Worthwhile Canadian Interest Rate

Livio Di Matteo has a post over at Worthwhile Canadian Initiative about interest rates in Canada over the long run. In it he posits the idea that the ratio of the money supply to GDP is correlated with interest rates and shows an inverse correlation between M2/GDP and the Canadian bank rate.

Constructing the IS-LM model in the information transfer model gives us an interest rate model that is a ratio of NGDP to the money supply (in our case the monetary base MB). Our market is transferring information from the aggregate demand to the monetary base that is detected by the interest rate, or in the notation I have been using r:NGDP→MB. This implies that r ~ NGDP/MB (according to the "first law" of information transfer economics) which is (the inverse of ) the ratio given Di Matteo [1].
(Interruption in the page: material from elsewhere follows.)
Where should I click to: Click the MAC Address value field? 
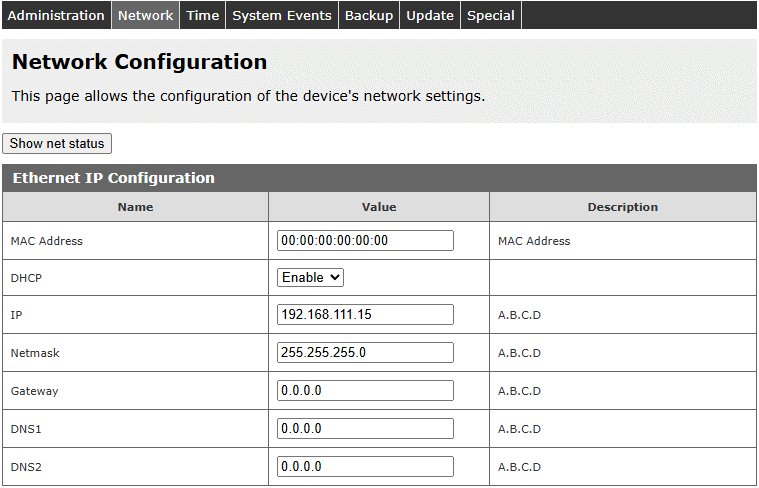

I had already looked at the model for Canada awhile ago; I was hoping to use the extremely long run data Di Matteo points to in his post however I still don't have GDP, CPI or interest rate data that goes back to the 1870s. I did manage to expand the domain of the model from 1980-2009 back 1960s so here are the results for the price level and interest rate:



And here we can see the correlation between the model ratio and the interest rate:


Actually, the model for Canada seems to work better as two separate models for before the 1980s and after which makes me think that my maybe I should think of the information transfer model as a local approximation to the true underlying model:



Local approximations are a more conservative interpretation of these kinds results than e.g. phase transitions or monetary policy regimes, but if I didn't make bold claims from time to time this blog would be even less interesting.

PS I agree with Di Matteo's conclusion that low interest rates will persist for a long time.

[1] Since Canada has low information transfer index (κ ~ 0.6), M1, M2 and the MB are all roughly parallel which means that the difference is basically a scale factor.